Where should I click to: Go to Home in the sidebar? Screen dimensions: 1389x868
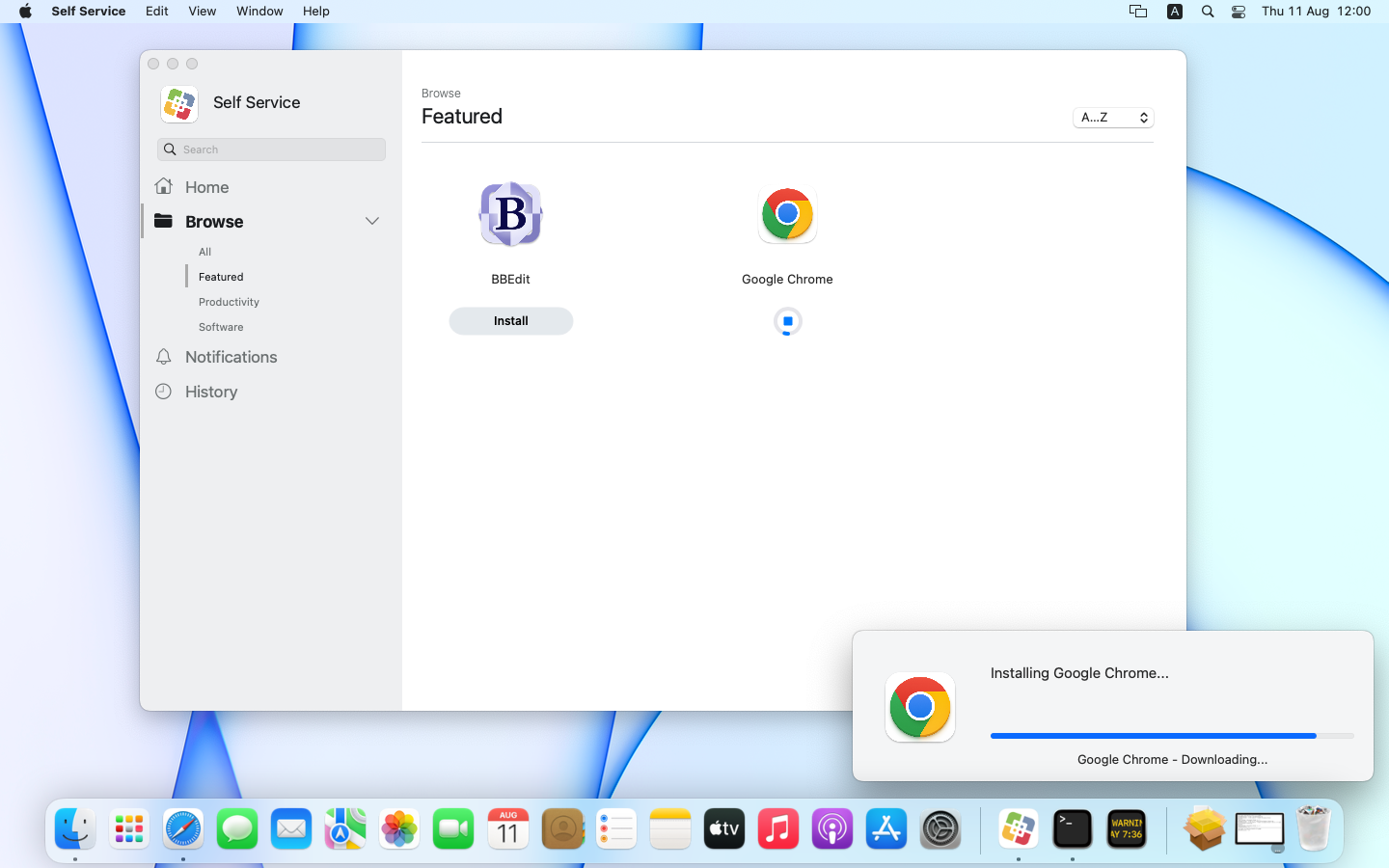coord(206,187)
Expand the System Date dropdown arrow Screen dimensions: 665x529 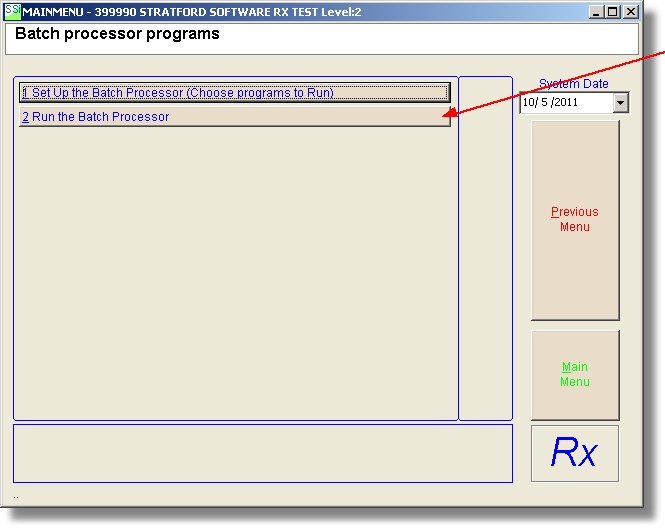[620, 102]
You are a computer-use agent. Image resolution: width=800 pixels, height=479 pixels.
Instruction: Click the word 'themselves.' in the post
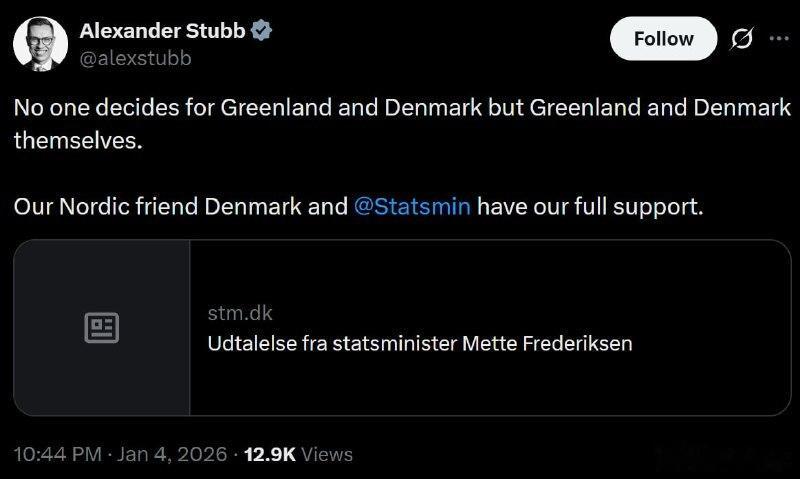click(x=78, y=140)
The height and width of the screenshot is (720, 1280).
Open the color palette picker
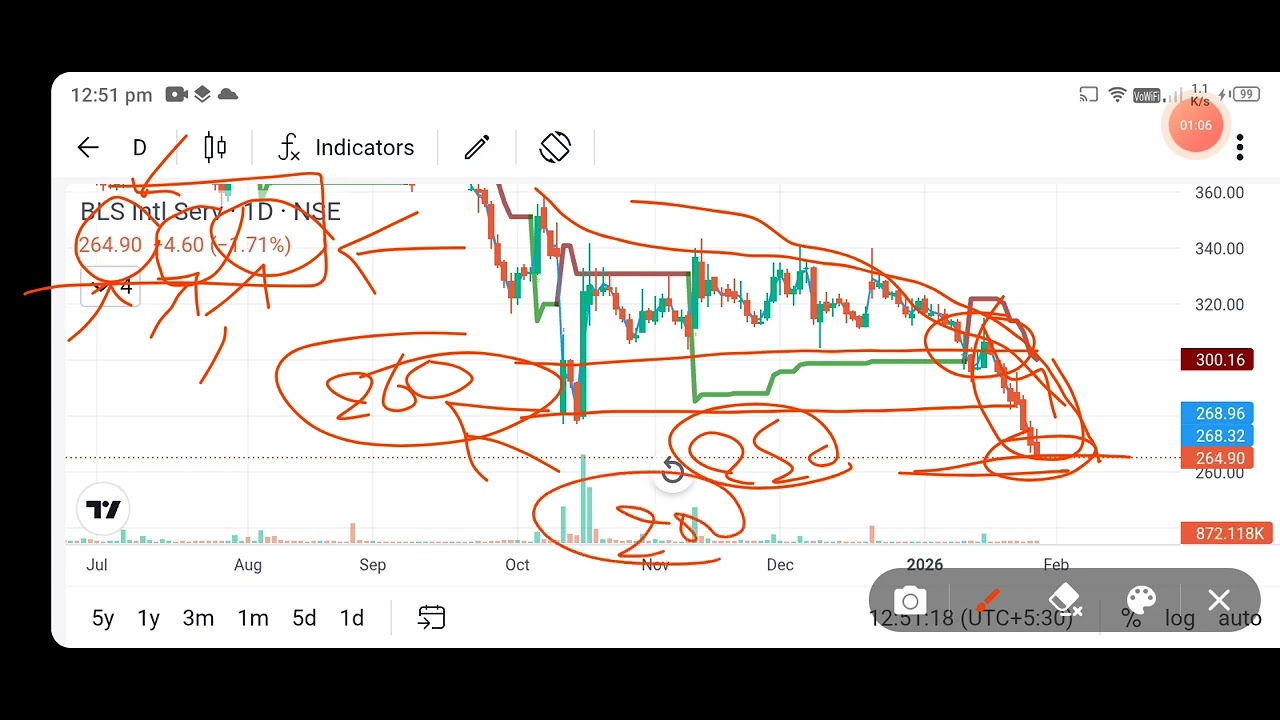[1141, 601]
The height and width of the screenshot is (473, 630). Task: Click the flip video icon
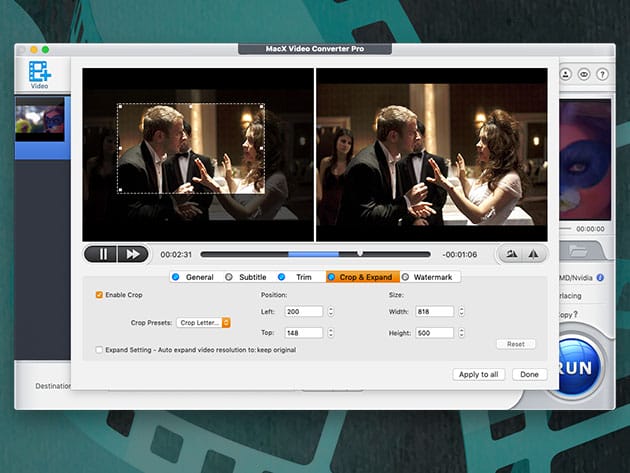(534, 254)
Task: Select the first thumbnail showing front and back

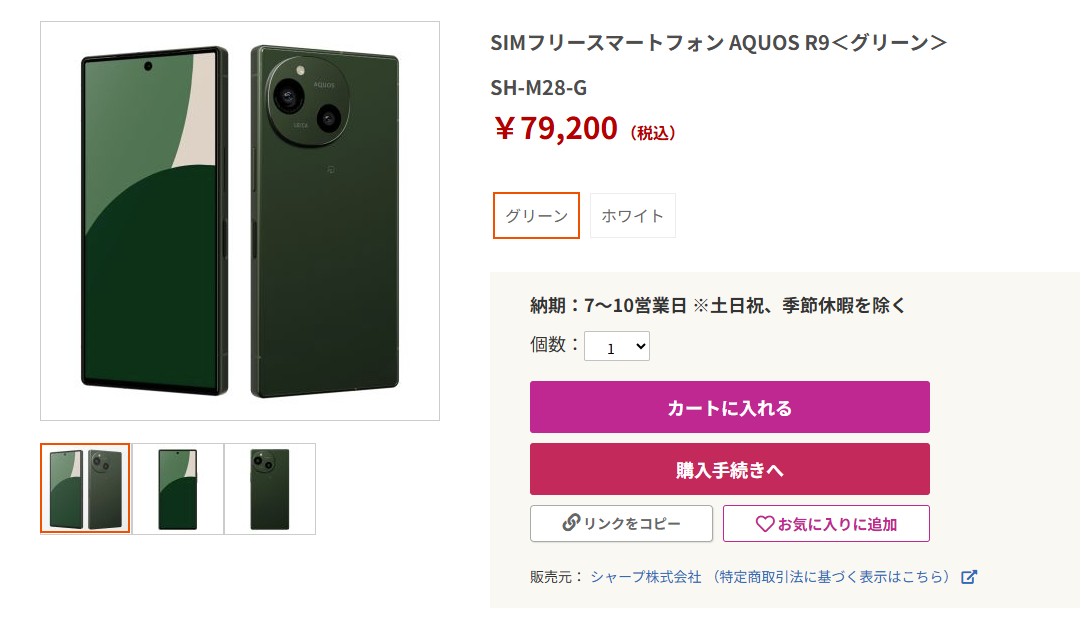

┄┄┄┄┄┄┄┄┄┄┄┄┄┄┄┄┄┄┄┄

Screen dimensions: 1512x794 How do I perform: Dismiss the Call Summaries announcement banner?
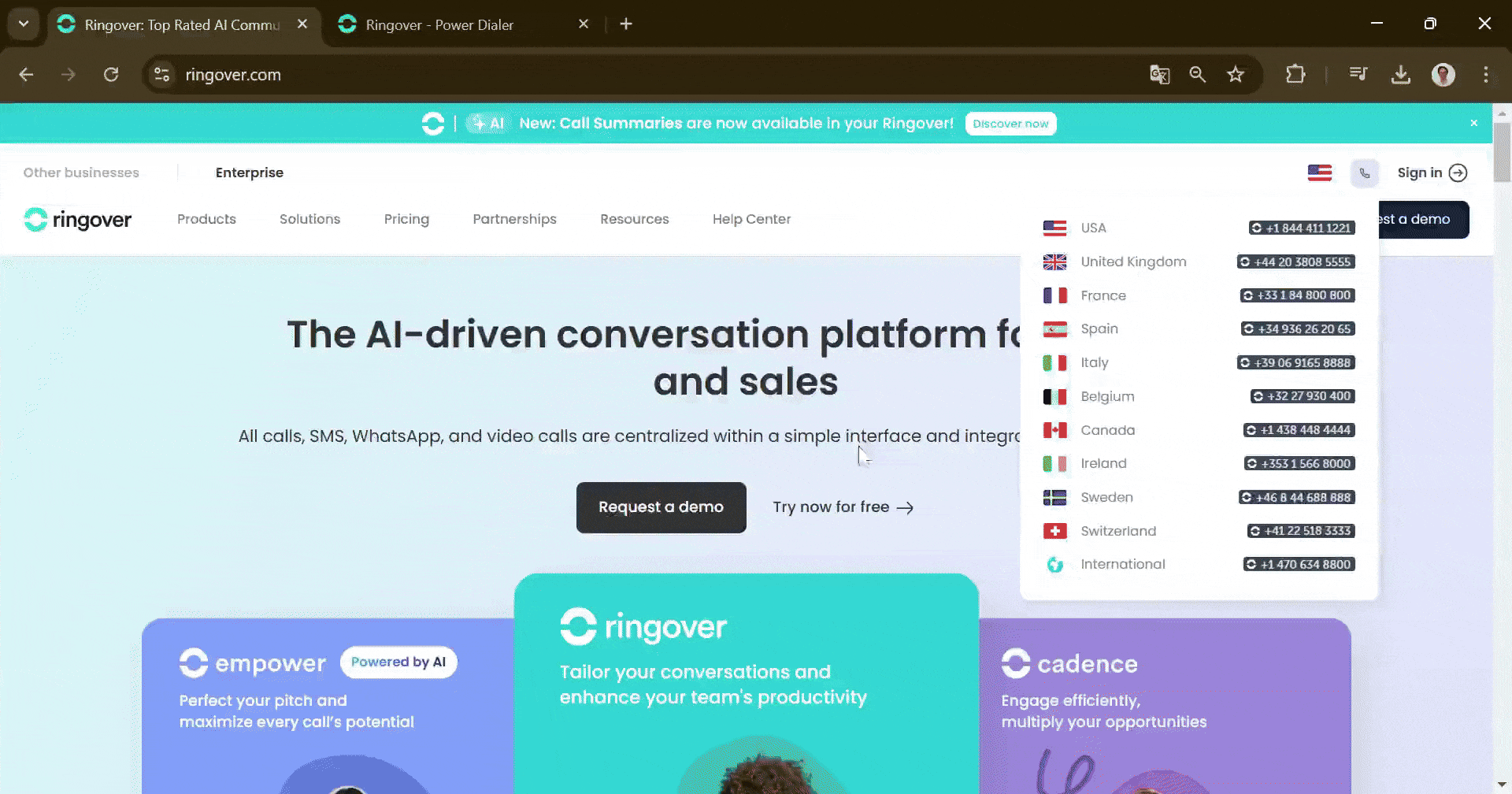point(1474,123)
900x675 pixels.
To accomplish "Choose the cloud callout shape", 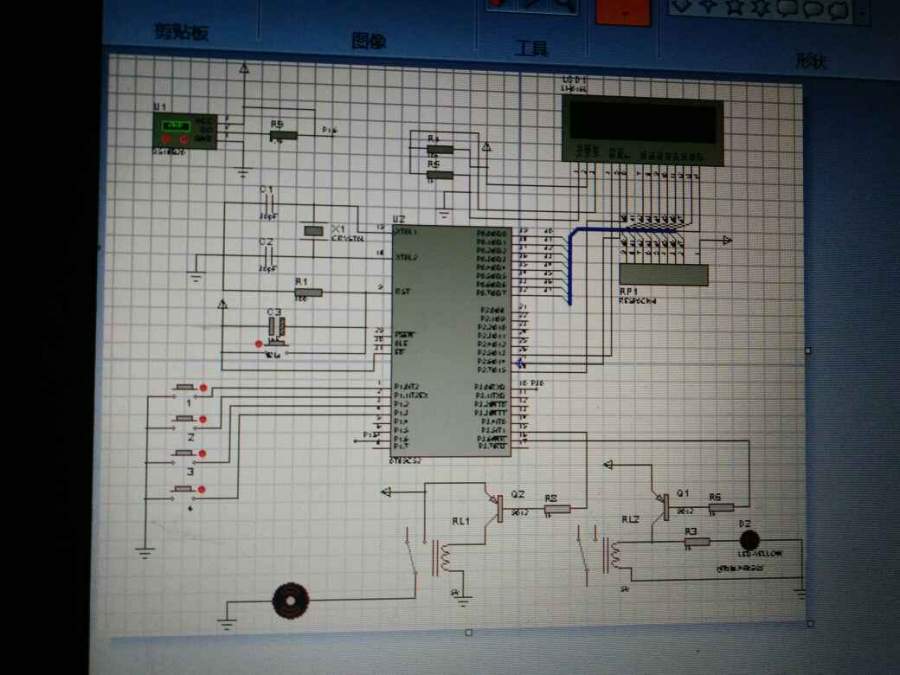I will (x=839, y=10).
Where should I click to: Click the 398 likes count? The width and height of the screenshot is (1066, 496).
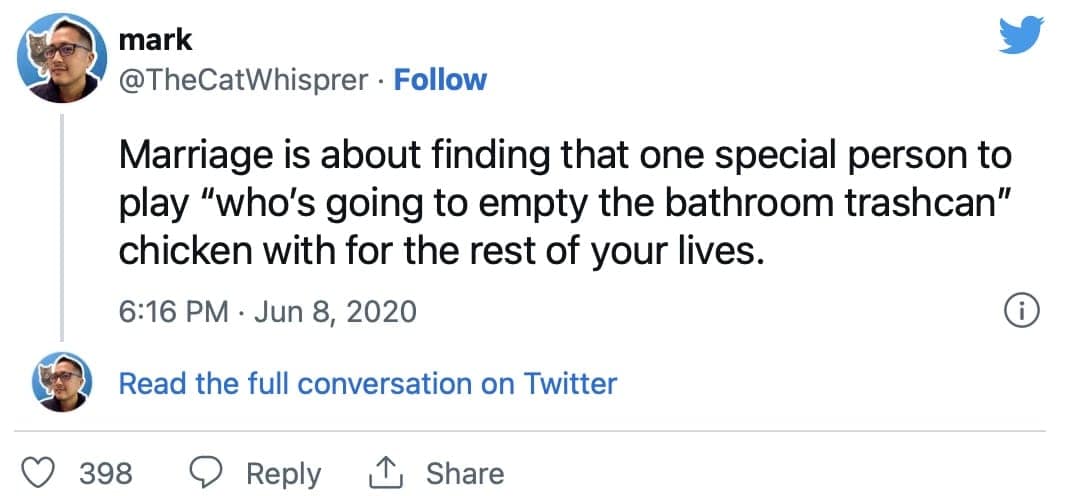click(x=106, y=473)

┄┄┄┄┄┄┄┄┄┄┄┄┄┄┄┄┄┄┄┄

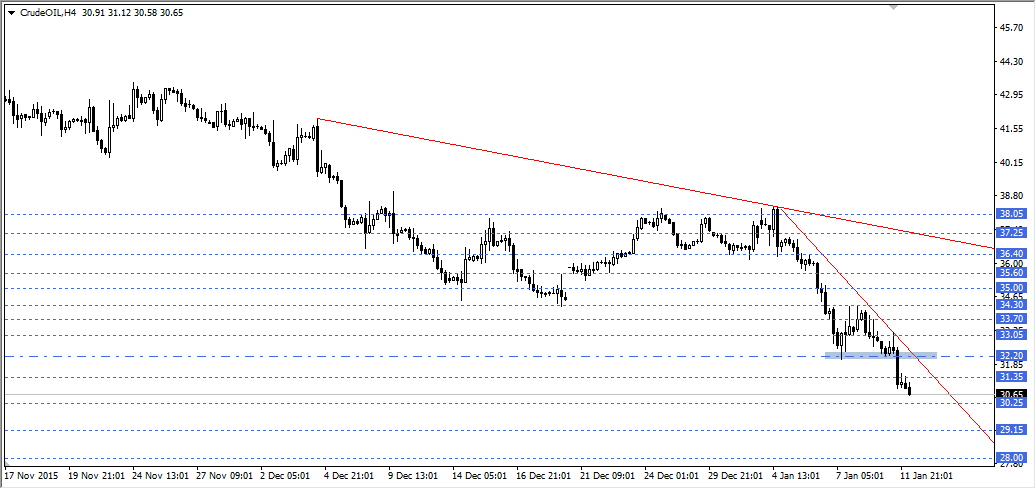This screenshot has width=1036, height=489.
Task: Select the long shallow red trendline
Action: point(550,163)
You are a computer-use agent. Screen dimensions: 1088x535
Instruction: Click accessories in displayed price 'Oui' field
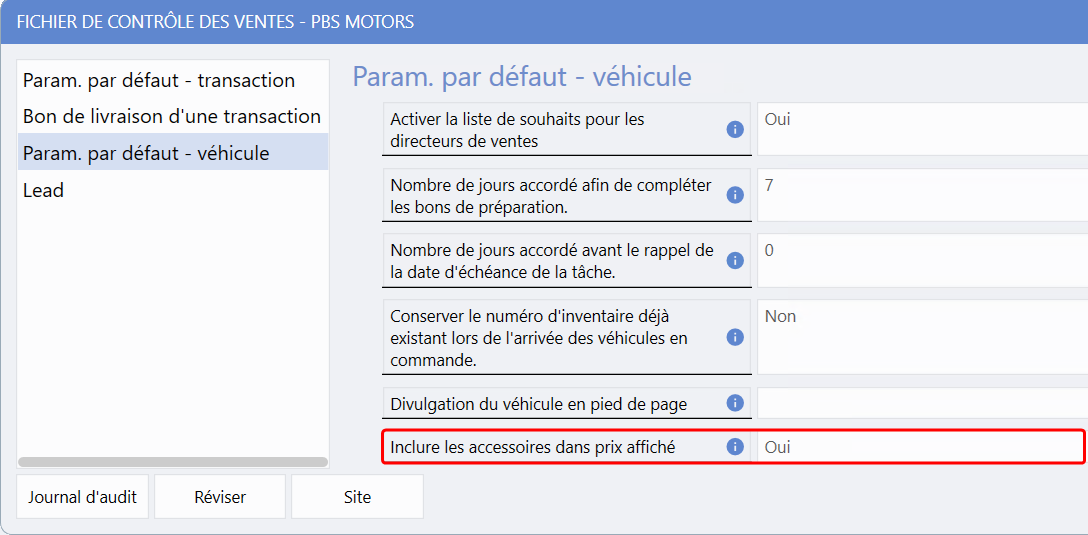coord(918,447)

┄┄┄┄┄┄┄┄┄┄┄┄┄┄┄┄┄┄┄┄

[Problem details]
From the records above, copy only the lines running from the line holding "The height and width of the screenshot is (720, 1280)." through the line holding "Task: Select the first", with no pictures.

[Response area]
The height and width of the screenshot is (720, 1280).
Open the color palette picker
[1141, 601]
The height and width of the screenshot is (473, 630). Task: Click the flip video icon
(534, 254)
Task: Select the first thumbnail showing front and back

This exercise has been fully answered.